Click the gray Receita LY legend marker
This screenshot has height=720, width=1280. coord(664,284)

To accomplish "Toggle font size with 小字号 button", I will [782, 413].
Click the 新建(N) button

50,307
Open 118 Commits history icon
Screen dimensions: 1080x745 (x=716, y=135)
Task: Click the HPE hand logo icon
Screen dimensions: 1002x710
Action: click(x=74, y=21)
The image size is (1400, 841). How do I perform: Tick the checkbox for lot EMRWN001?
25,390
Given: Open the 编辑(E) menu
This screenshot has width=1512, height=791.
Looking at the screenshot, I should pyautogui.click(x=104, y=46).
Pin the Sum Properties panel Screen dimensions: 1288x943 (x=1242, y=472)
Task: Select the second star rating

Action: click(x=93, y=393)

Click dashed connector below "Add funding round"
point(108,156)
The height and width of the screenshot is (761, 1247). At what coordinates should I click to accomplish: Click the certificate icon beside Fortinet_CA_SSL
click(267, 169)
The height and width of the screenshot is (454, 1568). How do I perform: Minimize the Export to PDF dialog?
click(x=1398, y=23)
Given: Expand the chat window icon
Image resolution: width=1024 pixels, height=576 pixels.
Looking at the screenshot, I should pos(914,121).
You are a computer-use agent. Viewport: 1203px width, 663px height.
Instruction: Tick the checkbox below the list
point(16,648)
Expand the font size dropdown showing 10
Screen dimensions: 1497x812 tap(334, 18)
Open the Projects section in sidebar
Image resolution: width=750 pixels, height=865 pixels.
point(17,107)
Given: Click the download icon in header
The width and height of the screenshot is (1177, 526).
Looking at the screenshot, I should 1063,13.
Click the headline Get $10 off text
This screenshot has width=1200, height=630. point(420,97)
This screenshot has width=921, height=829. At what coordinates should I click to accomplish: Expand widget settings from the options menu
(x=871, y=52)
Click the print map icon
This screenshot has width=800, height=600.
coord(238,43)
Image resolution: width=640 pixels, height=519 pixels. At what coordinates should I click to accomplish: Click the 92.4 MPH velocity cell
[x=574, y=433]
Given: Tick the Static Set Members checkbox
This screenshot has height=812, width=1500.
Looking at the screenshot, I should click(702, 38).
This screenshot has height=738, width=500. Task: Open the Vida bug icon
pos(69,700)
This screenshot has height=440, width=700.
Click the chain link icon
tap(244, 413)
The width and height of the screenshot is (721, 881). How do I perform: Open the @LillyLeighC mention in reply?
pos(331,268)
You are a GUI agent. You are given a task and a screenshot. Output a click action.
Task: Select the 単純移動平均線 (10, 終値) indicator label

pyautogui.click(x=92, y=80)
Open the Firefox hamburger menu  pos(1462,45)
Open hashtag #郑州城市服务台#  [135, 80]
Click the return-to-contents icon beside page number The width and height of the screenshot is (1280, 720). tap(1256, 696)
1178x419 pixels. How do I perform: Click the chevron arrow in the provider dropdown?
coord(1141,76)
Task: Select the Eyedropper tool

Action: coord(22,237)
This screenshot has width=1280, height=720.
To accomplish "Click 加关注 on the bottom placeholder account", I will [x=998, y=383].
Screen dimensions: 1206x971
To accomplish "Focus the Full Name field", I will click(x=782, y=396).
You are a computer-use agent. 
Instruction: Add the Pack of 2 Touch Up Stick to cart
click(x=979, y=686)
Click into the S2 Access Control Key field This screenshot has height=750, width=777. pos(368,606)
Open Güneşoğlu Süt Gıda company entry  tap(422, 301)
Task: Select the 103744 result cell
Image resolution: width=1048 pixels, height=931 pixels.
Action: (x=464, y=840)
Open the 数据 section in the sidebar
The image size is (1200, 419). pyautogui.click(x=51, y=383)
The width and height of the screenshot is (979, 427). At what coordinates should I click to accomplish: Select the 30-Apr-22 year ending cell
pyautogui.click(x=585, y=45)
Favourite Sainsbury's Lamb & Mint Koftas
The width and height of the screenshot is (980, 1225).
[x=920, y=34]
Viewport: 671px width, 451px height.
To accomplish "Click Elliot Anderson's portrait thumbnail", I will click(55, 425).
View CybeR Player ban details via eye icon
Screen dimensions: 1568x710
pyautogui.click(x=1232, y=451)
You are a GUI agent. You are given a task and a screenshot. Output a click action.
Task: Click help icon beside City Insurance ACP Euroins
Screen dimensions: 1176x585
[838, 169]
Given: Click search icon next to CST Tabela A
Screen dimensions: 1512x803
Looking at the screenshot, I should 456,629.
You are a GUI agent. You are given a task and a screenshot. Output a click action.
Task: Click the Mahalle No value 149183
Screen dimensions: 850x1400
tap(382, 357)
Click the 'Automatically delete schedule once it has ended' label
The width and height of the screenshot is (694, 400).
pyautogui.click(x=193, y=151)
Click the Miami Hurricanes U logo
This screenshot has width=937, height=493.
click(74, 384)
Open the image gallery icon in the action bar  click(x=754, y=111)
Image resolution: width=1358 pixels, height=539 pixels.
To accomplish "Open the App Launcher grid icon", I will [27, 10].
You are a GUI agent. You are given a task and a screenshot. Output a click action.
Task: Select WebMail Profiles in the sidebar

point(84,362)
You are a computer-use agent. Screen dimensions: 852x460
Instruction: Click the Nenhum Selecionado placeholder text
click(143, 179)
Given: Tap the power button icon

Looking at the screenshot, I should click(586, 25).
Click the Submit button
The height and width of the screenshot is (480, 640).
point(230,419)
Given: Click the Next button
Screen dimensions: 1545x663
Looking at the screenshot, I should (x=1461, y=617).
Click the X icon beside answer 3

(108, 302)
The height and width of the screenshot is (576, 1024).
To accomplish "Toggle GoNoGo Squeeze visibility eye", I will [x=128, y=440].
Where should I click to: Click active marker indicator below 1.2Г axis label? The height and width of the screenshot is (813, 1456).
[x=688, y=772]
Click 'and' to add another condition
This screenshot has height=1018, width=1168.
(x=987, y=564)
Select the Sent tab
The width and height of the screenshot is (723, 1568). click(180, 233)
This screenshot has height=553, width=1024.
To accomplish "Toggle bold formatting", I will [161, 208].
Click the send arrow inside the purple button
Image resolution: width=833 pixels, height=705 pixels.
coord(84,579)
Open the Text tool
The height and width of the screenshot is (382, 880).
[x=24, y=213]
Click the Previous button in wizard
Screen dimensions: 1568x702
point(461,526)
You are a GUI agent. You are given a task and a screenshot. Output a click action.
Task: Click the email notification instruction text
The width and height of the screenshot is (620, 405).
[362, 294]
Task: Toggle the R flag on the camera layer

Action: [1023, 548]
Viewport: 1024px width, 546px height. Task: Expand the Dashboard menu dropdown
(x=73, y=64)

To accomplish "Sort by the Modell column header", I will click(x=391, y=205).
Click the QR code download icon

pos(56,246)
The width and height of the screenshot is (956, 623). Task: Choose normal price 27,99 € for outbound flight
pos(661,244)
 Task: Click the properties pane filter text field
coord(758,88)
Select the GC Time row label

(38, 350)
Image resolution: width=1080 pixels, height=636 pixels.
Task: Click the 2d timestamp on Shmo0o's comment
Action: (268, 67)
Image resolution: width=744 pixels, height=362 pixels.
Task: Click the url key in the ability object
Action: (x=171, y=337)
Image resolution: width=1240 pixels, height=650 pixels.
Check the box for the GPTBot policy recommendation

Work order - Verbatim and in full, return the listing above.

Task answer -
Click the gray Receita LY legend marker
This screenshot has height=720, width=1280. coord(664,284)

To accomplish "Toggle font size with 小字号 button", I will [782, 413].
Click the 新建(N) button

50,307
Open 118 Commits history icon
Screen dimensions: 1080x745 (x=716, y=135)
Task: Click the HPE hand logo icon
Screen dimensions: 1002x710
Action: click(x=74, y=21)
The image size is (1400, 841). How do I perform: Tick the checkbox for lot EMRWN001?
25,390
Given: Open the 编辑(E) menu
This screenshot has width=1512, height=791.
Looking at the screenshot, I should pyautogui.click(x=104, y=46).
Pin the Sum Properties panel Screen dimensions: 1288x943 (x=1242, y=472)
Task: Select the second star rating

Action: click(x=93, y=393)

Click dashed connector below "Add funding round"
point(108,156)
The height and width of the screenshot is (761, 1247). At what coordinates should I click to accomplish: Click the certificate icon beside Fortinet_CA_SSL
click(267, 169)
The height and width of the screenshot is (454, 1568). How do I perform: Minimize the Export to PDF dialog?
click(x=1398, y=23)
Given: Expand the chat window icon
Image resolution: width=1024 pixels, height=576 pixels.
Looking at the screenshot, I should pos(914,121).
You are a computer-use agent. Viewport: 1203px width, 663px height.
Instruction: Tick the checkbox below the list
point(16,648)
Expand the font size dropdown showing 10
Screen dimensions: 1497x812 tap(334, 18)
Open the Projects section in sidebar
Image resolution: width=750 pixels, height=865 pixels.
point(17,107)
Given: Click the download icon in header
The width and height of the screenshot is (1177, 526).
Looking at the screenshot, I should 1063,13.
Click the headline Get $10 off text
This screenshot has width=1200, height=630. point(420,97)
This screenshot has width=921, height=829. At what coordinates should I click to accomplish: Expand widget settings from the options menu
(x=871, y=52)
Click the print map icon
This screenshot has width=800, height=600.
coord(238,43)
Image resolution: width=640 pixels, height=519 pixels. At what coordinates should I click to accomplish: Click the 92.4 MPH velocity cell
[x=574, y=433]
Given: Tick the Static Set Members checkbox
This screenshot has height=812, width=1500.
Looking at the screenshot, I should click(702, 38).
This screenshot has height=738, width=500. Task: Open the Vida bug icon
pos(69,700)
This screenshot has height=440, width=700.
Click the chain link icon
tap(244, 413)
The width and height of the screenshot is (721, 881). How do I perform: Open the @LillyLeighC mention in reply?
pos(331,268)
You are a GUI agent. You are given a task and a screenshot. Output a click action.
Task: Select the 単純移動平均線 (10, 終値) indicator label

pyautogui.click(x=92, y=80)
Open the Firefox hamburger menu  pos(1462,45)
Open hashtag #郑州城市服务台#  [135, 80]
Click the return-to-contents icon beside page number The width and height of the screenshot is (1280, 720). tap(1256, 696)
1178x419 pixels. How do I perform: Click the chevron arrow in the provider dropdown?
coord(1141,76)
Task: Select the Eyedropper tool

Action: coord(22,237)
This screenshot has width=1280, height=720.
To accomplish "Click 加关注 on the bottom placeholder account", I will [x=998, y=383].
Screen dimensions: 1206x971
To accomplish "Focus the Full Name field", I will click(x=782, y=396).
You are a computer-use agent. 
Instruction: Add the Pack of 2 Touch Up Stick to cart
click(x=979, y=686)
Click into the S2 Access Control Key field This screenshot has height=750, width=777. pos(368,606)
Open Güneşoğlu Süt Gıda company entry  tap(422, 301)
Task: Select the 103744 result cell
Image resolution: width=1048 pixels, height=931 pixels.
Action: (x=464, y=840)
Open the 数据 section in the sidebar
The image size is (1200, 419). pyautogui.click(x=51, y=383)
The width and height of the screenshot is (979, 427). At what coordinates should I click to accomplish: Select the 30-Apr-22 year ending cell
pyautogui.click(x=585, y=45)
Favourite Sainsbury's Lamb & Mint Koftas
The width and height of the screenshot is (980, 1225).
[x=920, y=34]
Viewport: 671px width, 451px height.
To accomplish "Click Elliot Anderson's portrait thumbnail", I will click(55, 425).
View CybeR Player ban details via eye icon
Screen dimensions: 1568x710
pyautogui.click(x=1232, y=451)
You are a GUI agent. You are given a task and a screenshot. Output a click action.
Task: Click help icon beside City Insurance ACP Euroins
Screen dimensions: 1176x585
[838, 169]
Given: Click search icon next to CST Tabela A
Screen dimensions: 1512x803
Looking at the screenshot, I should 456,629.
You are a GUI agent. You are given a task and a screenshot. Output a click action.
Task: Click the Mahalle No value 149183
Screen dimensions: 850x1400
tap(382, 357)
Click the 'Automatically delete schedule once it has ended' label
The width and height of the screenshot is (694, 400).
pyautogui.click(x=193, y=151)
Click the Miami Hurricanes U logo
This screenshot has width=937, height=493.
click(74, 384)
Open the image gallery icon in the action bar  click(x=754, y=111)
Image resolution: width=1358 pixels, height=539 pixels.
To accomplish "Open the App Launcher grid icon", I will [27, 10].
You are a GUI agent. You are given a task and a screenshot. Output a click action.
Task: Select WebMail Profiles in the sidebar

point(84,362)
You are a computer-use agent. Screen dimensions: 852x460
Instruction: Click the Nenhum Selecionado placeholder text
click(143, 179)
Given: Tap the power button icon

Looking at the screenshot, I should click(586, 25).
Click the Submit button
The height and width of the screenshot is (480, 640).
point(230,419)
Given: Click the Next button
Screen dimensions: 1545x663
Looking at the screenshot, I should (x=1461, y=617).
Click the X icon beside answer 3

(108, 302)
The height and width of the screenshot is (576, 1024).
To accomplish "Toggle GoNoGo Squeeze visibility eye", I will [x=128, y=440].
Where should I click to: Click active marker indicator below 1.2Г axis label? The height and width of the screenshot is (813, 1456).
[x=688, y=772]
Click 'and' to add another condition
This screenshot has height=1018, width=1168.
(x=987, y=564)
Select the Sent tab
The width and height of the screenshot is (723, 1568). click(180, 233)
This screenshot has height=553, width=1024.
To accomplish "Toggle bold formatting", I will [161, 208].
Click the send arrow inside the purple button
Image resolution: width=833 pixels, height=705 pixels.
coord(84,579)
Open the Text tool
The height and width of the screenshot is (382, 880).
[x=24, y=213]
Click the Previous button in wizard
Screen dimensions: 1568x702
point(461,526)
You are a GUI agent. You are given a task and a screenshot. Output a click action.
Task: Click the email notification instruction text
The width and height of the screenshot is (620, 405).
[362, 294]
Task: Toggle the R flag on the camera layer

Action: [1023, 548]
Viewport: 1024px width, 546px height. Task: Expand the Dashboard menu dropdown
(x=73, y=64)

To accomplish "Sort by the Modell column header", I will click(x=391, y=205).
Click the QR code download icon

pos(56,246)
The width and height of the screenshot is (956, 623). Task: Choose normal price 27,99 € for outbound flight
pos(661,244)
 Task: Click the properties pane filter text field
coord(758,88)
Select the GC Time row label

(38, 350)
Image resolution: width=1080 pixels, height=636 pixels.
Task: Click the 2d timestamp on Shmo0o's comment
Action: (268, 67)
Image resolution: width=744 pixels, height=362 pixels.
Task: Click the url key in the ability object
Action: (x=171, y=337)
Image resolution: width=1240 pixels, height=650 pixels.
Check the box for the GPTBot policy recommendation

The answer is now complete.